> Your task
Filter the entries for the word "agent". Copy each line that has it.

> Records for the exercise
+-------+
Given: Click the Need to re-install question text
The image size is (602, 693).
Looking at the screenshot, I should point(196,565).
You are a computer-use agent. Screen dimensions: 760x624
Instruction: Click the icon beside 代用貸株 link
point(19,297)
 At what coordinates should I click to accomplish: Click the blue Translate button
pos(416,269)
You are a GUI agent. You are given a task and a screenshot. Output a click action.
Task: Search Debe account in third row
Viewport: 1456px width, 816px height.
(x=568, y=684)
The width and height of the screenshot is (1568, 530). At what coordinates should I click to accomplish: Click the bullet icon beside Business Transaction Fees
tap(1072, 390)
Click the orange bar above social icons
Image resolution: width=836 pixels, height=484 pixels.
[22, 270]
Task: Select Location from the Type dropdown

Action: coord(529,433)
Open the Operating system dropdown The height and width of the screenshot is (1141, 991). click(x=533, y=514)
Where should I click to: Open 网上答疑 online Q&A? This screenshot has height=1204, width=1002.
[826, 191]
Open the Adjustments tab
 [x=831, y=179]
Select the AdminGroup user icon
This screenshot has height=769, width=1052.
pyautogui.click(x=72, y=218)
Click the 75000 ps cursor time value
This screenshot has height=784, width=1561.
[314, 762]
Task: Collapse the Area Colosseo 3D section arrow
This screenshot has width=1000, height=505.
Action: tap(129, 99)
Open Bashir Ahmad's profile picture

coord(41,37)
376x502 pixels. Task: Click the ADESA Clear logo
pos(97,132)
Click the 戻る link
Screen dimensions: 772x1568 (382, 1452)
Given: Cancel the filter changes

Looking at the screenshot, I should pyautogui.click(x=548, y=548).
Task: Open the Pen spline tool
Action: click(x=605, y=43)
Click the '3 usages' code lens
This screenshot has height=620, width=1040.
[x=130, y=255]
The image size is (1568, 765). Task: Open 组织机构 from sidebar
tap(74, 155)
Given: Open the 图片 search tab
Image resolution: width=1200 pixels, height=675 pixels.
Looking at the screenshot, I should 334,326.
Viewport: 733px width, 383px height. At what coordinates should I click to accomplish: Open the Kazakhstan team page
+-------+
> Expected answer
You are a computer-use agent. Screen dimensions: 760x624
You are a GUI agent. You are given a task and a screenshot. Output a click action.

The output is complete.